# Descrizione del compito
Puoi ricopiare riga per riga tutto il materiale qui sotto, senza cambiare nulla?

# Dati in ingresso
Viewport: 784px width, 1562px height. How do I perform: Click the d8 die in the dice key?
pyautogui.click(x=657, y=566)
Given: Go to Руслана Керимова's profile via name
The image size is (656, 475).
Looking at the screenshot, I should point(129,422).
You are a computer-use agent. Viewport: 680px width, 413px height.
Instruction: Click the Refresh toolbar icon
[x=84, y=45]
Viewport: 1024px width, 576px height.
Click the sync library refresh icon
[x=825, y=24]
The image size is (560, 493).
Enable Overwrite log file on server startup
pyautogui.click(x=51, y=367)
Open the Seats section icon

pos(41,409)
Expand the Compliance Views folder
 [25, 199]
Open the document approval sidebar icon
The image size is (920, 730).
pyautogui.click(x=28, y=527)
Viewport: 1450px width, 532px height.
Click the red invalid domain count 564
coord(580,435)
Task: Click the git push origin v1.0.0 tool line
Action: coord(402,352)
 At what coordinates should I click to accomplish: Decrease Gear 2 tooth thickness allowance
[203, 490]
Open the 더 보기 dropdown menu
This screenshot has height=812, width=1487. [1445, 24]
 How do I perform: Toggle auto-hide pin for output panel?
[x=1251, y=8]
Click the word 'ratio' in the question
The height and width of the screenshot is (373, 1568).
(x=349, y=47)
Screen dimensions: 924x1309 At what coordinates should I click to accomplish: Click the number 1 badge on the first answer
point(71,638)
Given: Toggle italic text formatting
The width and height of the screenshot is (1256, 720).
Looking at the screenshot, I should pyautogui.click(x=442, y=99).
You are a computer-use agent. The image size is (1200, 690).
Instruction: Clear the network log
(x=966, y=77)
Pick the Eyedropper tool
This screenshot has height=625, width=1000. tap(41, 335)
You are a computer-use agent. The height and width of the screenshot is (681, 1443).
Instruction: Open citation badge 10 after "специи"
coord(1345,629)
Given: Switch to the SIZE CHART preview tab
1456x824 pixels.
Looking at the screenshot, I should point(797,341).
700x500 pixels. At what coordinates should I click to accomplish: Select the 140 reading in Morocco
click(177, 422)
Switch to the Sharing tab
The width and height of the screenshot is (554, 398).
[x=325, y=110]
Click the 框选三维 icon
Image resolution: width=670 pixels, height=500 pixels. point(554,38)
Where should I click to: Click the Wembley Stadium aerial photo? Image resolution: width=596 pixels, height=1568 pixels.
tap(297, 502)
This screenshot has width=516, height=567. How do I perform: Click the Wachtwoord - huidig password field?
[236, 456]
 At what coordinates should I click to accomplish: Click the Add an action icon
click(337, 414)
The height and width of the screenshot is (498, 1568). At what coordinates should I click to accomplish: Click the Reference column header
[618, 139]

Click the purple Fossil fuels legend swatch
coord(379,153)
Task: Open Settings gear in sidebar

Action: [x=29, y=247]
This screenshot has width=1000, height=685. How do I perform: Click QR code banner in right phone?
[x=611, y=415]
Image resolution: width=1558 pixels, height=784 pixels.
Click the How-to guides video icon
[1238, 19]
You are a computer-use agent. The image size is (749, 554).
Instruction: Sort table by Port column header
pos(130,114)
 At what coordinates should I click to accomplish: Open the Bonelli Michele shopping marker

# Risultato
Viewport: 784px width, 1562px height. How do I perform: Click the d8 die in the dice key?
pyautogui.click(x=657, y=566)
Given: Go to Руслана Керимова's profile via name
The image size is (656, 475).
Looking at the screenshot, I should point(129,422).
You are a computer-use agent. Viewport: 680px width, 413px height.
Instruction: Click the Refresh toolbar icon
[x=84, y=45]
Viewport: 1024px width, 576px height.
Click the sync library refresh icon
[x=825, y=24]
The image size is (560, 493).
Enable Overwrite log file on server startup
pyautogui.click(x=51, y=367)
Open the Seats section icon

pos(41,409)
Expand the Compliance Views folder
 [25, 199]
Open the document approval sidebar icon
The image size is (920, 730).
pyautogui.click(x=28, y=527)
Viewport: 1450px width, 532px height.
Click the red invalid domain count 564
coord(580,435)
Task: Click the git push origin v1.0.0 tool line
Action: coord(402,352)
 At what coordinates should I click to accomplish: Decrease Gear 2 tooth thickness allowance
[203, 490]
Open the 더 보기 dropdown menu
This screenshot has height=812, width=1487. [1445, 24]
 How do I perform: Toggle auto-hide pin for output panel?
[x=1251, y=8]
Click the word 'ratio' in the question
The height and width of the screenshot is (373, 1568).
(x=349, y=47)
Screen dimensions: 924x1309 At what coordinates should I click to accomplish: Click the number 1 badge on the first answer
point(71,638)
Given: Toggle italic text formatting
The width and height of the screenshot is (1256, 720).
Looking at the screenshot, I should pyautogui.click(x=442, y=99).
You are a computer-use agent. The image size is (1200, 690).
Instruction: Clear the network log
(x=966, y=77)
Pick the Eyedropper tool
This screenshot has height=625, width=1000. tap(41, 335)
You are a computer-use agent. The height and width of the screenshot is (681, 1443).
Instruction: Open citation badge 10 after "специи"
coord(1345,629)
Given: Switch to the SIZE CHART preview tab
1456x824 pixels.
Looking at the screenshot, I should point(797,341).
700x500 pixels. At what coordinates should I click to accomplish: Select the 140 reading in Morocco
click(177, 422)
Switch to the Sharing tab
The width and height of the screenshot is (554, 398).
[x=325, y=110]
Click the 框选三维 icon
Image resolution: width=670 pixels, height=500 pixels. point(554,38)
Where should I click to: Click the Wembley Stadium aerial photo? Image resolution: width=596 pixels, height=1568 pixels.
tap(297, 502)
This screenshot has width=516, height=567. How do I perform: Click the Wachtwoord - huidig password field?
[236, 456]
 At what coordinates should I click to accomplish: Click the Add an action icon
click(337, 414)
The height and width of the screenshot is (498, 1568). At what coordinates should I click to accomplish: Click the Reference column header
[618, 139]

Click the purple Fossil fuels legend swatch
coord(379,153)
Task: Open Settings gear in sidebar

Action: [x=29, y=247]
This screenshot has width=1000, height=685. How do I perform: Click QR code banner in right phone?
[x=611, y=415]
Image resolution: width=1558 pixels, height=784 pixels.
Click the How-to guides video icon
[1238, 19]
You are a computer-use agent. The image size is (749, 554).
Instruction: Sort table by Port column header
pos(130,114)
 At what coordinates should I click to accomplish: Open the Bonelli Michele shopping marker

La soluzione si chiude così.